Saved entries
_ _ _ _ _
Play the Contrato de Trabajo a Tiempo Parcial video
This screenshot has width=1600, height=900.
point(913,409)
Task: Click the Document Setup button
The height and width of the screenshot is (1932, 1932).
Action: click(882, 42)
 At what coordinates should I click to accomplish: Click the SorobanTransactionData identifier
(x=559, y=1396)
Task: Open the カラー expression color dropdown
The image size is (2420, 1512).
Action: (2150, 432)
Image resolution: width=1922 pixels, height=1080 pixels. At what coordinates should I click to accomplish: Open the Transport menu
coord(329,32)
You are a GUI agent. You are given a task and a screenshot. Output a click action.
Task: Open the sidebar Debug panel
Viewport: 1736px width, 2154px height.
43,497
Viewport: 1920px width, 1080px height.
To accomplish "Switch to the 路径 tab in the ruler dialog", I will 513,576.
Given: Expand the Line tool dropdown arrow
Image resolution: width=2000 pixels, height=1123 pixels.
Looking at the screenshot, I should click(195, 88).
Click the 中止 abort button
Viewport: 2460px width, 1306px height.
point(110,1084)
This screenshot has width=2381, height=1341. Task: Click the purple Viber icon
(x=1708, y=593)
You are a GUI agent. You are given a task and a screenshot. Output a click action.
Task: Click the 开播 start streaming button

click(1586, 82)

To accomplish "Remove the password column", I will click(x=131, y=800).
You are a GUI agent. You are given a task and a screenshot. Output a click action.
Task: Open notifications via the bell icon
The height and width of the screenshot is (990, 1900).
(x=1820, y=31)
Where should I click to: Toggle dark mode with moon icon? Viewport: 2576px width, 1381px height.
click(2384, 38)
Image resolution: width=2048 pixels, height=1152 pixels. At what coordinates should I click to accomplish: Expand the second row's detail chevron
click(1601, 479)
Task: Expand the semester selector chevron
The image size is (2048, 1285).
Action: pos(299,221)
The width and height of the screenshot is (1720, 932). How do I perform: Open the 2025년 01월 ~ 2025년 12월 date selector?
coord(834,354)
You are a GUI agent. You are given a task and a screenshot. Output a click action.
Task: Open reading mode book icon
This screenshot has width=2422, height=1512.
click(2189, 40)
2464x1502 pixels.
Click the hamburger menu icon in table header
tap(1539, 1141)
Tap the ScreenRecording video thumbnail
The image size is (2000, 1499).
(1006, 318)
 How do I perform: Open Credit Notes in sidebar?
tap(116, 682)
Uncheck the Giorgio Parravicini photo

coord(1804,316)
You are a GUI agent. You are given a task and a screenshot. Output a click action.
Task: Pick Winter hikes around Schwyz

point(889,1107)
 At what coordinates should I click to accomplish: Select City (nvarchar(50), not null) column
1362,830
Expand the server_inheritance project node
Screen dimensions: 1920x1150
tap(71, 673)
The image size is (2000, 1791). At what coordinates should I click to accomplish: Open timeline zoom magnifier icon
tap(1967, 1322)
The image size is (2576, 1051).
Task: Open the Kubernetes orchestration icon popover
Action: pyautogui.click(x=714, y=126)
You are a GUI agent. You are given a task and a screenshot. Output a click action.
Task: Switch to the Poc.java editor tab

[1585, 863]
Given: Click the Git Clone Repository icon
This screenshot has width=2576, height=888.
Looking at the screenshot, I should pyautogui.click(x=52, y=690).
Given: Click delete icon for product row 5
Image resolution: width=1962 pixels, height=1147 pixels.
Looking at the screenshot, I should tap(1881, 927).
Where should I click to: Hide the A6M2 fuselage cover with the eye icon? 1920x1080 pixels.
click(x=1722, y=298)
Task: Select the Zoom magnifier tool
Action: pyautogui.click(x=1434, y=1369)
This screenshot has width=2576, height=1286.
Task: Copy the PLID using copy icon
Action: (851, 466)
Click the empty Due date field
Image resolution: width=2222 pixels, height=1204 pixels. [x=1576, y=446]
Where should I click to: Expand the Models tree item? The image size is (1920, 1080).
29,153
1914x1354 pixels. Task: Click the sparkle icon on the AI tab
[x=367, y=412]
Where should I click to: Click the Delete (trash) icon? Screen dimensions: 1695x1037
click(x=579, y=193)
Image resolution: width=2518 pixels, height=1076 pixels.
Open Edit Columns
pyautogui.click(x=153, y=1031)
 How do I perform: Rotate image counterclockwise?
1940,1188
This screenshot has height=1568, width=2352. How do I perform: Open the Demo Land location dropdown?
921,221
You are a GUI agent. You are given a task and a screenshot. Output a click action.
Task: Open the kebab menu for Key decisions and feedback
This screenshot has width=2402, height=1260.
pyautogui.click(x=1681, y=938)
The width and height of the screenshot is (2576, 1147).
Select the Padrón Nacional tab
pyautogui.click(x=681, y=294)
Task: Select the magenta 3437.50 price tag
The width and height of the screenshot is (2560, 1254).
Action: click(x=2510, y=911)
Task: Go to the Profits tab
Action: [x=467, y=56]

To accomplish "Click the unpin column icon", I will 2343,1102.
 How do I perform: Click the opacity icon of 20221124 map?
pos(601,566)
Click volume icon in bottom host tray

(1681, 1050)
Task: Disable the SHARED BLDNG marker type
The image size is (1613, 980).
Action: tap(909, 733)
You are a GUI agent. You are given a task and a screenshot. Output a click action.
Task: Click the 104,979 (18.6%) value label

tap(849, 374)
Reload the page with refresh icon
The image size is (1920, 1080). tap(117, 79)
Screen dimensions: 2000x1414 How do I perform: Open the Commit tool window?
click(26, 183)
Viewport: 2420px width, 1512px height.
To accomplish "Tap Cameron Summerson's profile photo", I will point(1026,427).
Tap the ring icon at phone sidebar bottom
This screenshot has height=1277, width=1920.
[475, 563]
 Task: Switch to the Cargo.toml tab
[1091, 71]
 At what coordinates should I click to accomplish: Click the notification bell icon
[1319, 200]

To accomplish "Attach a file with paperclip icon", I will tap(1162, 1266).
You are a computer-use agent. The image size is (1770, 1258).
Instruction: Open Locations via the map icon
_ _ _ _ _
What to do:
All records shown above are to be reproduced without any alteration.

Exercise result:
Play the Contrato de Trabajo a Tiempo Parcial video
This screenshot has width=1600, height=900.
point(913,409)
Task: Click the Document Setup button
The height and width of the screenshot is (1932, 1932).
Action: click(882, 42)
 At what coordinates should I click to accomplish: Click the SorobanTransactionData identifier
(x=559, y=1396)
Task: Open the カラー expression color dropdown
The image size is (2420, 1512).
Action: (2150, 432)
Image resolution: width=1922 pixels, height=1080 pixels. At what coordinates should I click to accomplish: Open the Transport menu
coord(329,32)
You are a GUI agent. You are given a task and a screenshot. Output a click action.
Task: Open the sidebar Debug panel
Viewport: 1736px width, 2154px height.
43,497
Viewport: 1920px width, 1080px height.
To accomplish "Switch to the 路径 tab in the ruler dialog", I will 513,576.
Given: Expand the Line tool dropdown arrow
Image resolution: width=2000 pixels, height=1123 pixels.
Looking at the screenshot, I should click(195, 88).
Click the 中止 abort button
Viewport: 2460px width, 1306px height.
point(110,1084)
This screenshot has width=2381, height=1341. Task: Click the purple Viber icon
(x=1708, y=593)
You are a GUI agent. You are given a task and a screenshot. Output a click action.
Task: Click the 开播 start streaming button

click(1586, 82)

To accomplish "Remove the password column", I will click(x=131, y=800).
You are a GUI agent. You are given a task and a screenshot. Output a click action.
Task: Open notifications via the bell icon
The height and width of the screenshot is (990, 1900).
(x=1820, y=31)
Where should I click to: Toggle dark mode with moon icon? Viewport: 2576px width, 1381px height.
click(2384, 38)
Image resolution: width=2048 pixels, height=1152 pixels. At what coordinates should I click to accomplish: Expand the second row's detail chevron
click(1601, 479)
Task: Expand the semester selector chevron
The image size is (2048, 1285).
Action: pos(299,221)
The width and height of the screenshot is (1720, 932). How do I perform: Open the 2025년 01월 ~ 2025년 12월 date selector?
coord(834,354)
You are a GUI agent. You are given a task and a screenshot. Output a click action.
Task: Open reading mode book icon
This screenshot has width=2422, height=1512.
click(2189, 40)
2464x1502 pixels.
Click the hamburger menu icon in table header
tap(1539, 1141)
Tap the ScreenRecording video thumbnail
The image size is (2000, 1499).
(1006, 318)
 How do I perform: Open Credit Notes in sidebar?
tap(116, 682)
Uncheck the Giorgio Parravicini photo

coord(1804,316)
You are a GUI agent. You are given a task and a screenshot. Output a click action.
Task: Pick Winter hikes around Schwyz

point(889,1107)
 At what coordinates should I click to accomplish: Select City (nvarchar(50), not null) column
1362,830
Expand the server_inheritance project node
Screen dimensions: 1920x1150
tap(71, 673)
The image size is (2000, 1791). At what coordinates should I click to accomplish: Open timeline zoom magnifier icon
tap(1967, 1322)
The image size is (2576, 1051).
Task: Open the Kubernetes orchestration icon popover
Action: pyautogui.click(x=714, y=126)
You are a GUI agent. You are given a task and a screenshot. Output a click action.
Task: Switch to the Poc.java editor tab

[1585, 863]
Given: Click the Git Clone Repository icon
This screenshot has width=2576, height=888.
Looking at the screenshot, I should pyautogui.click(x=52, y=690).
Given: Click delete icon for product row 5
Image resolution: width=1962 pixels, height=1147 pixels.
Looking at the screenshot, I should tap(1881, 927).
Where should I click to: Hide the A6M2 fuselage cover with the eye icon? 1920x1080 pixels.
click(x=1722, y=298)
Task: Select the Zoom magnifier tool
Action: pyautogui.click(x=1434, y=1369)
This screenshot has width=2576, height=1286.
Task: Copy the PLID using copy icon
Action: (851, 466)
Click the empty Due date field
Image resolution: width=2222 pixels, height=1204 pixels. [x=1576, y=446]
Where should I click to: Expand the Models tree item? The image size is (1920, 1080).
29,153
1914x1354 pixels. Task: Click the sparkle icon on the AI tab
[x=367, y=412]
Where should I click to: Click the Delete (trash) icon? Screen dimensions: 1695x1037
click(x=579, y=193)
Image resolution: width=2518 pixels, height=1076 pixels.
Open Edit Columns
pyautogui.click(x=153, y=1031)
 How do I perform: Rotate image counterclockwise?
1940,1188
This screenshot has height=1568, width=2352. How do I perform: Open the Demo Land location dropdown?
921,221
You are a GUI agent. You are given a task and a screenshot. Output a click action.
Task: Open the kebab menu for Key decisions and feedback
This screenshot has width=2402, height=1260.
pyautogui.click(x=1681, y=938)
The width and height of the screenshot is (2576, 1147).
Select the Padrón Nacional tab
pyautogui.click(x=681, y=294)
Task: Select the magenta 3437.50 price tag
The width and height of the screenshot is (2560, 1254).
Action: click(x=2510, y=911)
Task: Go to the Profits tab
Action: [x=467, y=56]

To accomplish "Click the unpin column icon", I will 2343,1102.
 How do I perform: Click the opacity icon of 20221124 map?
pos(601,566)
Click volume icon in bottom host tray

(1681, 1050)
Task: Disable the SHARED BLDNG marker type
The image size is (1613, 980).
Action: tap(909, 733)
You are a GUI agent. You are given a task and a screenshot. Output a click action.
Task: Click the 104,979 (18.6%) value label

tap(849, 374)
Reload the page with refresh icon
The image size is (1920, 1080). tap(117, 79)
Screen dimensions: 2000x1414 How do I perform: Open the Commit tool window?
click(26, 183)
Viewport: 2420px width, 1512px height.
To accomplish "Tap Cameron Summerson's profile photo", I will point(1026,427).
Tap the ring icon at phone sidebar bottom
This screenshot has height=1277, width=1920.
[475, 563]
 Task: Switch to the Cargo.toml tab
[1091, 71]
 At what coordinates should I click to accomplish: Click the notification bell icon
[1319, 200]

To accomplish "Attach a file with paperclip icon", I will tap(1162, 1266).
You are a computer-use agent. The image size is (1770, 1258).
Instruction: Open Locations via the map icon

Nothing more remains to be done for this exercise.